The film’s executive director, Zhou Hao, introduced the actors and spoke about the late director’s son, who is also a director, saying, “I am confident he will carry his father’s spirit with him as he moves forward. He told me that his father, a pioneer in creating films in the Tibetan language, was also a novelist with a broad following.”
Jinpa, a Tibetan actor featured in many of Pema Tseden’s films, including ‘Tharlo,’ ‘Balloon,’ ‘Jinpa,’ and ‘Snow Leopard,’ was present at the award ceremony. “Thank you very much. I worked with Pema Tseden for many years, and I want to express my deepest gratitude to everyone,” he said.

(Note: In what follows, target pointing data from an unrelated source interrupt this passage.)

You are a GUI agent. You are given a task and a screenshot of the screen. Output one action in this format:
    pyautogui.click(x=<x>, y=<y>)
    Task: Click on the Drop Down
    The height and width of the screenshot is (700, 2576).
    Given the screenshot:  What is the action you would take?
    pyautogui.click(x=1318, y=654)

Tseten Tashi, who portrayed the “snow leopard monk” in the film, said, “I believe Pema Tseden will always be with us.”
Pema Tseden was born in a village in Amdo Tibet. Prior to his foray into filmmaking, he worked as a teacher and civil servant. He is also a writer, with many of his short stories translated into various languages, including English, Chinese, French, German, Spanish, Japanese, Korean, and Czech.
Rekjong Dhondup Tashi, a scholar and friend of Pema Tseden, wrote, “Pema Tseden revolutionised contemporary Tibetan cinema by expanding the reach of the Tibetan narrative on a global scale and inspiring a new generation of filmmakers. He served as a guiding influence and mentor for numerous Tibetan filmmakers, including Sonthar Gyal, Lhapal Gyal, Khashem Gyal, and others.”
“His enduring legacy continues to motivate these filmmakers to share the rich, untold Tibetan stories with the rest of the world,” he added.
A review of the film “Snow Leopard” by the International Cinephile Society (ICS) states, “If Snow Leopard accomplishes anything, it is to demonstrate that the world lost not only a talented director in a technical sense but also a man capable of delving into the profound connection between humanity and the world around it.”